Gojira (2014) - 8/10
Decided to call this film Gojira instead of Godzilla, because apparently the director would like it if I call the movie Gojira rather than Godzilla. Ken Watanabe's character exists just to say the term 'Gojira' in a Hollywood blockbuster.
As I'm writing this, I'm chuckling. Where do I start. Oh, this movie is clearly made by a fan of monster movies AND military equipments, and the movie is driven by these two, very different kind of love. It's not even a political "hail US Army" attitude seen in Michael Bay flims. This director clearly has a fetish on armaments. The marketing's focus has been on humans reacting to monsters, but that is really a fraction of the movie that is also a glaring flaw. Once the movie shifts its focus from Bryan Cranston to Aaron Taylor-Johnson the drama does not work anymore; Taylor-Johnson's character just isn't compelling. His chemistry with Elizabeth Olsen is contrived on a script level and they aren't given too much to work on. In fact he exists just to show the audience the story in the army's perspective. He rides the ships and planes to go to wherever the monsters are, and whenever there are monsters, there are military struggle to stop them, which always fails. The accuracy and focus on armaments and equipments in these scenes is on the level of The Hurt Locker and Zero Dark Thirty, something you would totally not expect from a summer blockbuster like this.

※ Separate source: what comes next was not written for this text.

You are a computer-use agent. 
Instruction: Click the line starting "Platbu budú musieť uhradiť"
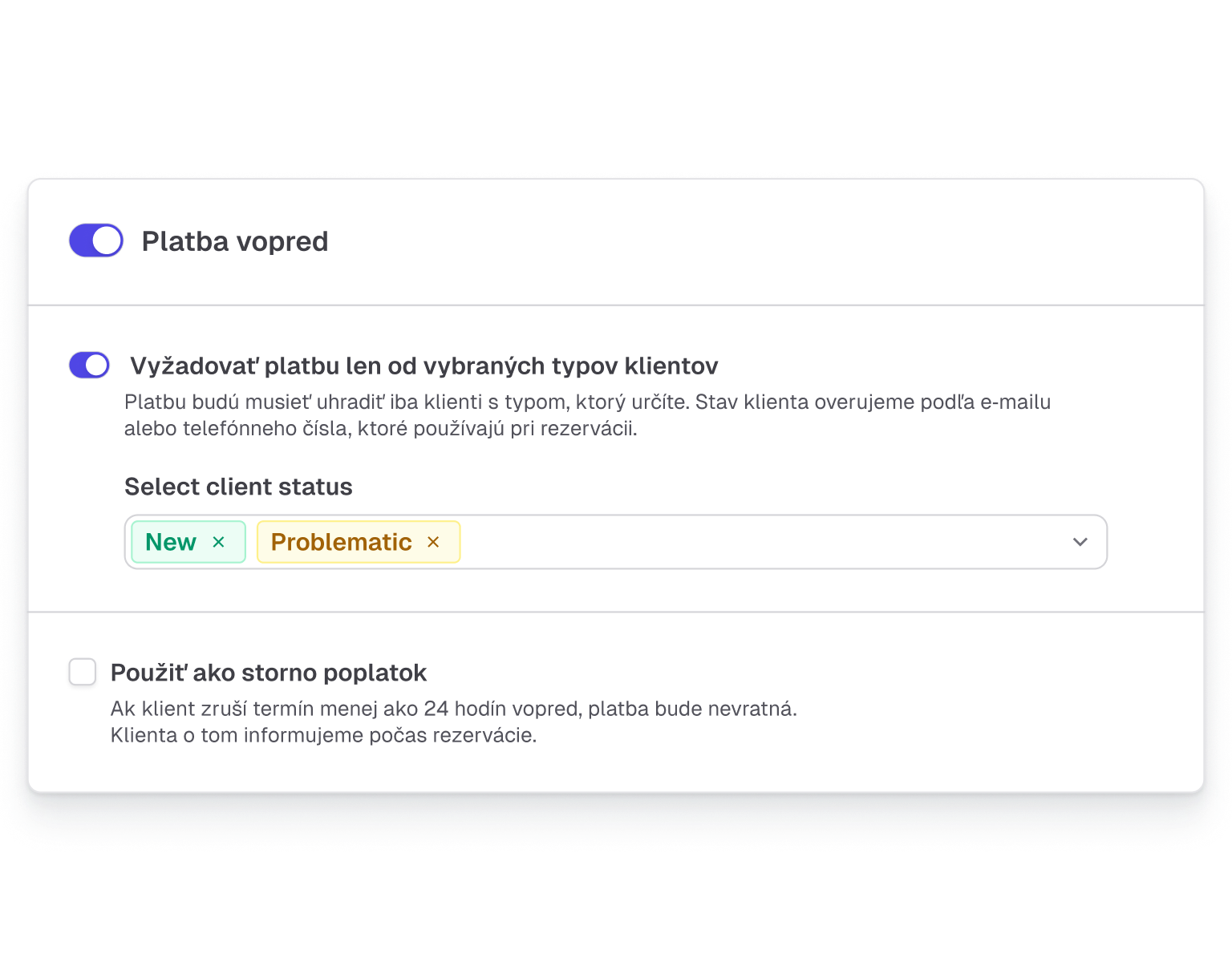point(586,402)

Gojira is still a monster movie, though, and a good one at that, to an extent that the movie actually becomes "Gojira saves the day" at the end. This is one thing I didn't like, but I guess being a monster movie it needs to end that way. If Pacific Rim lost focus between being a monster movie and a robot movie, Gojira successfully focuses on both monsters and army at the same time. The final battle between new monsters and Gojira is very well done, but as I said, it might be tad too sentimental beyond certain point. Where the movie truly excels is when the monsters and the army are together in one shot. That this movie is crazy about armaments does not mean that US army is as powerful as they are in Transformers films. It's the complete opposite here, as all the tech galores are colossaly dwarfed in front of massive monsters, which makes the film akin to Aliens and (the better part of) War of the Worlds. Monsters are massive, humans are so small even in a big ship, and as every single movement of these monsters become a huge threat to humans, humans react in a various way to survive; this makes up Gojira's highest moments. The way the monsters devastate humans, cities and especially the army shows how powerless we could be, the way the best cosmic horrors do. A movie with a glaring flaw that gets dwarfed by other strengths, just like Gojira dwarfs humans.